Study Type:	Interventional
Study Design:	Treatment
Official Title:	A Feasibility Trial Combining Radiolabeled BC8 (Anti-CD45) Antibody With Fludarabine and Low Dose TBI Followed by Related or Unrelated PBSC Infusion and Post-Transplant Immunosuppression for Patients With Advanced AML or High Risk Myelodysplastic Syndrome

Resource links provided by NLM:

MedlinePlus related topics: Cancer Leukemia, Adult Acute Leukemia, Adult Chronic Leukemia, Childhood Radiation Therapy

Drug Information available for: Fludarabine Cyclosporine Fludarabine monophosphate Cyclosporin Cadexomer iodine Mycophenolate mofetil hydrochloride Mycophenolate Mofetil Immunoglobulins Iodine Sodium iodide I 131 Globulin, Immune

U.S. FDA Resources

Further study details as provided by National Cancer Institute (NCI):

Primary Outcome Measures:

Maximum tolerated dose of iodine I 131 monoclonal antibody BC8 [ Designated as safety issue: Yes ]
Nonmortal toxicity [ Designated as safety issue: Yes ]
Level of donor chimerism [ Designated as safety issue: No ]
Remission achievement and duration [ Designated as safety issue: No ]

Estimated Enrollment:	30
Study Start Date:	May 2003
Estimated Primary Completion Date:	December 2011 (Final data collection date for primary outcome measure)

Detailed Description:

OBJECTIVES:

Determine the maximum tolerated dose and toxicity of iodine I 131 monoclonal antibody BC8 (^131I MOAB BC8) when administered with fludarabine and low-dose total body irradiation followed by allogeneic peripheral blood stem cell transplantation and immunosuppression comprising cyclosporine and mycophenolate mofetil in patients with advanced acute myeloid leukemia or high-risk myelodysplastic syndromes.
Determine the transplant-related mortality of patients treated with this regimen.
Determine the rate of donor chimerism in patients treated with this regimen.
Correlate the level of donor chimerism with the estimated radiation dose delivered to hematopoietic tissue by
- 131I MOAB BC8 in patients treated with this regimen.
Determine, preliminarily, the rates of disease relapse, graft-versus-host disease, and 2-year disease-free survival in patients treated with this regimen.

OUTLINE: This is a dose-escalation study of therapeutic dose iodine I 131 monoclonal antibody BC8 (^131I MOAB BC8).
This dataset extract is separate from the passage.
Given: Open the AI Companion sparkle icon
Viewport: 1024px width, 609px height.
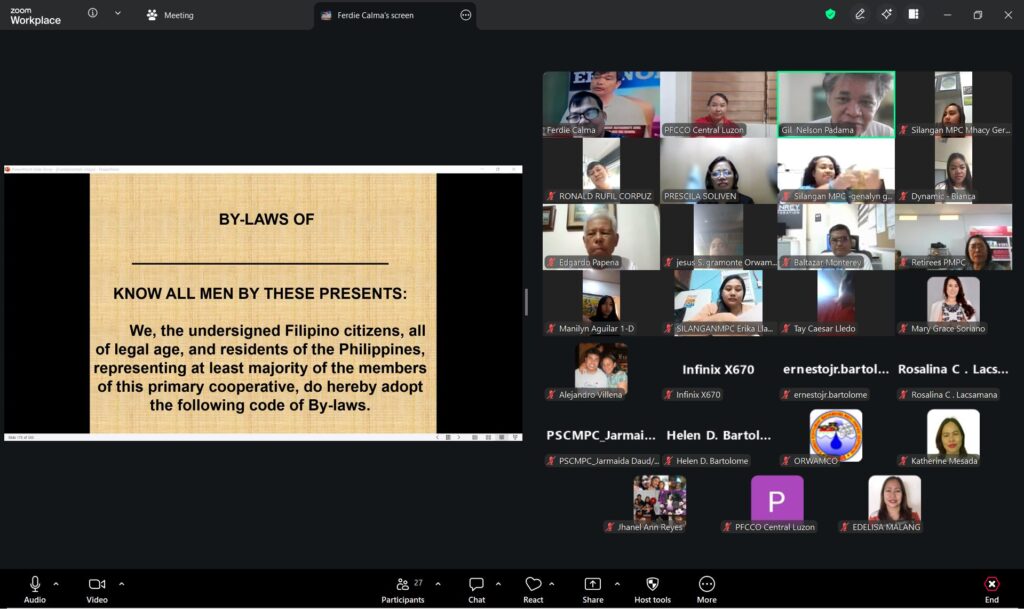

Radioimmunotherapy: Patients receive a biodistribution dose of ^131I MOAB BC8 IV on approximately day -21 or
- 20. Patients then undergo gamma camera scanning over approximately 3 days. Patients then receive a therapeutic dose of ^131I MOAB BC8 IV on approximately day -14. Cohorts of 1-4 patients receive escalating therapeutic doses of ^131I MOAB BC8 until the maximum tolerated dose is determined. The MTD is defined as the dose preceding that at which 2 of 6 patients experience graft failure.
Conditioning regimen: Patients receive fludarabine IV on days -4 to -2 and undergo low-dose total body irradiation (TBI) on day 0.
Allogeneic peripheral blood stem cell transplantation (PBSCT): After completion of TBI, patients undergo allogeneic PBSCT on day 0.
Immunosuppression: Patients with a matched sibling donor receive oral cyclosporine twice daily on days -3 to 56 followed by a taper to day 80 in the absence of graft-versus-host disease. These patients also receive oral mycophenolate mofetil 3 times daily beginning 4-6 hours after PBSCT and continuing until day 27. Patients with a matched unrelated donor receive oral cyclosporine twice daily on days -3 to 100 followed by a taper to day 177.

These patients also receive oral mycophenolate mofetil 3 times daily beginning 4-6 hours after PBSCT and continuing until day 40 followed by a taper to day 96. Treatment continues in the absence of unacceptable toxicity or development of anti-mouse antibodies.

After completion of study treatment, patients are followed at 6, 9, 12, 18, and 24 months and then annually thereafter.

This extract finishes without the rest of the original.